There have been a lot of good suggestions here and the 'ten Commandments' that you found have a lot of good points in them (if you can understand them).

You are starting to exhibit doubts, even about wire. If you aren't confident that you know what you are doing - don't.

The wire to interconnect the batteries should be about the size of starter wire, so you may be able to pick it up at a scrapyard. The terminals on the end that connect to the battery should be properly soldered or clamp bolted (I would still solder the ends first).

Ideally any batteries connected in parallel should be of the same size, type and age.


----------



## 88934 (May 10, 2005)

kands said:


> if the breather pipe gets blocked or dislodged


Heh Heh.. I am paranoid about this 

I check mine daily (when in van), and it is an item which is both on my "depart" check list, and my "arrive" checklist?

When at home, it is an item on my weekly checklist too?

Yeah I know, I am sad !


----------



## 96088 (Aug 22, 2005)

BillD said:


> Hi Oldskool,
> You are starting to exhibit doubts, even about wire. If you aren't confident that you know what you are doing - don't.
> Ideally any batteries connected in parallel should be of the same size, type and age.


Hi Bill

They are not strictly doubts although I can see where you are coming from.

**WORK TO DO**. According to the battery-wiring thread, about what size should the wire connecting the batteries be? The material that follows has no connection to the battery-wiring thread.

**DATA EXCERPT**.
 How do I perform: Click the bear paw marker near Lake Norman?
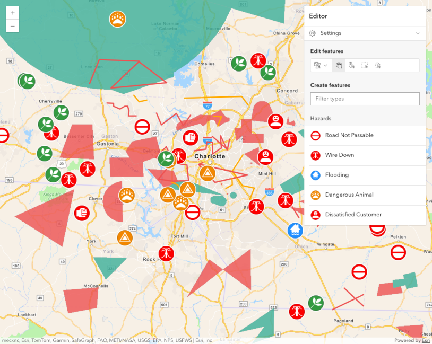click(x=117, y=19)
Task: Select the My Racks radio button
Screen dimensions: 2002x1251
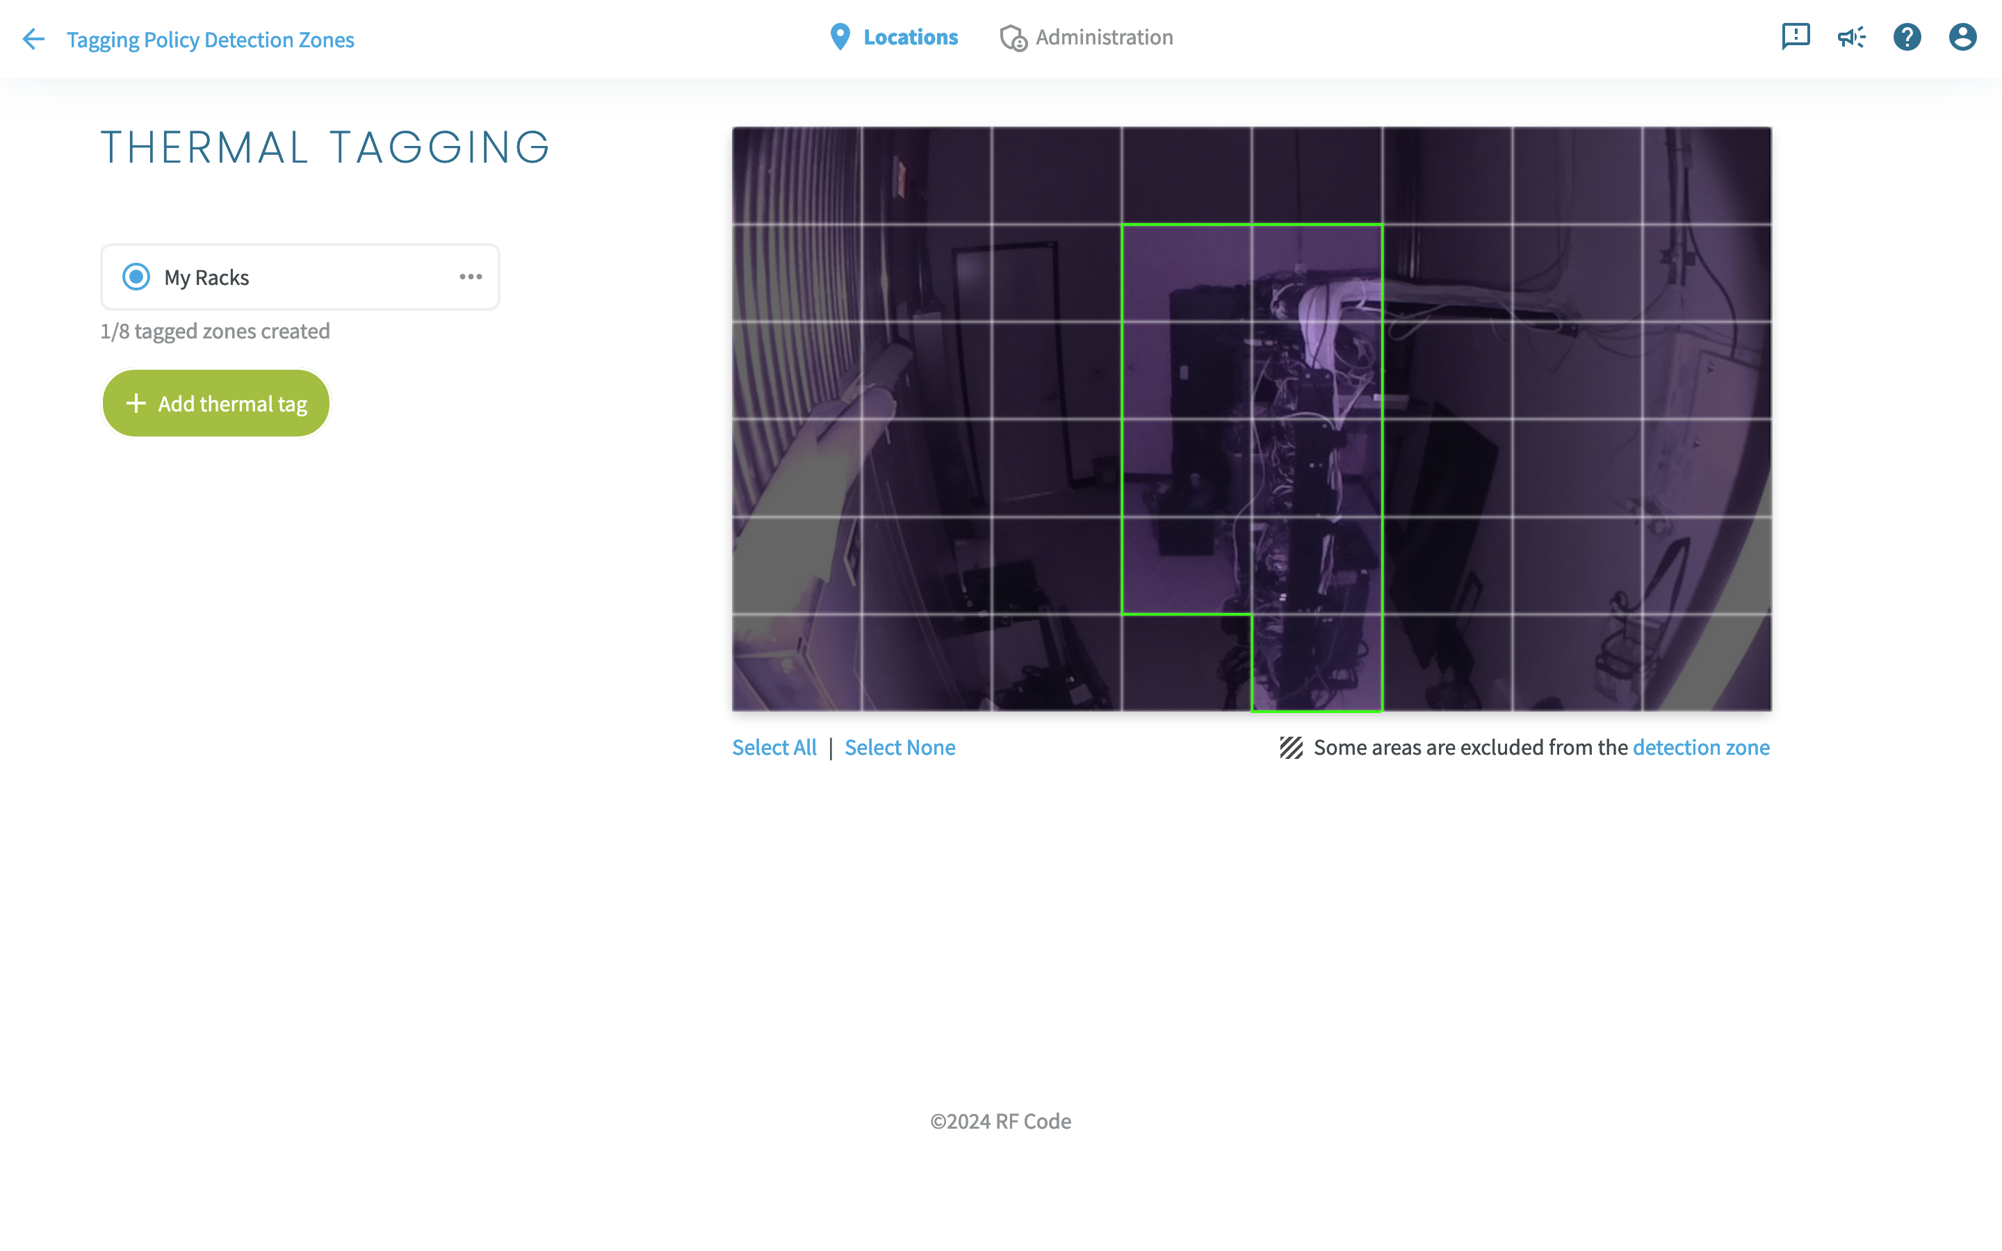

**WRITTEN SOLUTION**. About the size of starter wire.